Twitter 2018-04 science active
Also known as: TESSTESSMissionTransitingExoplanetSurveyTESSDiscoveries

Kepler’s Successor Scanning the Entire Sky

Launched April 18, 2018, NASA’s Transiting Exoplanet Survey Satellite (TESS) continues the exoplanet revolution started by Kepler, but with a different strategy: instead of staring at one small patch of sky, TESS scans 85% of the entire sky, monitoring 200,000+ stars for planetary transits. The mission focuses on nearby, bright stars (30-300 light-years away) whose planets can be studied in detail by ground telescopes and JWST.

Record-Breaking Discoveries

By 2023, TESS confirmed 400+ exoplanets with 6,000+ candidates awaiting verification. Notable finds include: TOI-700 d (Earth-sized planet in habitable zone 100 light-years away), LTT 1445 A b (rocky world orbiting nearby red dwarf), TOI-270 system (three planets ideal for atmospheric study), TIC 168789840 (six-planet system in gravitational resonance), and the youngest known exoplanet (TOI-1227 b, orbiting a 250-million-year-old star).

Follow-Up Goldmine

TESS’s genius is finding planets around bright nearby stars—targets easily studied by other telescopes. Ground-based spectrographs measure planet masses via radial velocity. JWST observes atmospheric compositions. This follow-up reveals planet densities (rocky vs. gaseous), temperatures, and atmospheric chemicals (water vapor, methane, carbon dioxide). TOI-700 d became one of JWST’s first targets, searching for biosignature gases.

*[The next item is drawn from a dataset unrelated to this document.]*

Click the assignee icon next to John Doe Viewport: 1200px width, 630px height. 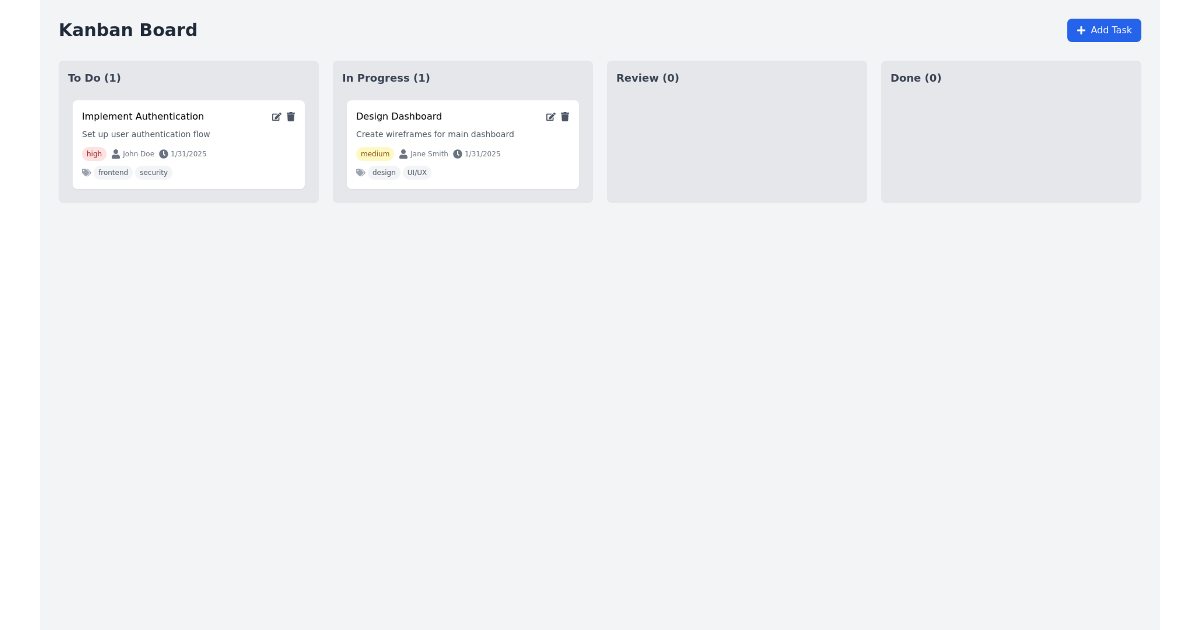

Odd Worlds & Future Targets

TESS discoveries challenge planetary categories: Mini-Neptunes (between Earth and Neptune in size, the most common planet type in the galaxy but absent from our solar system), Hot Jupiters orbiting in days, Ultra-short-period planets with year-lengths measured in hours, Circumbinary planets (Tatooine-like worlds orbiting two stars). The mission extends through 2025, building a catalog of the best exoplanet targets for characterization by next-generation telescopes searching for life.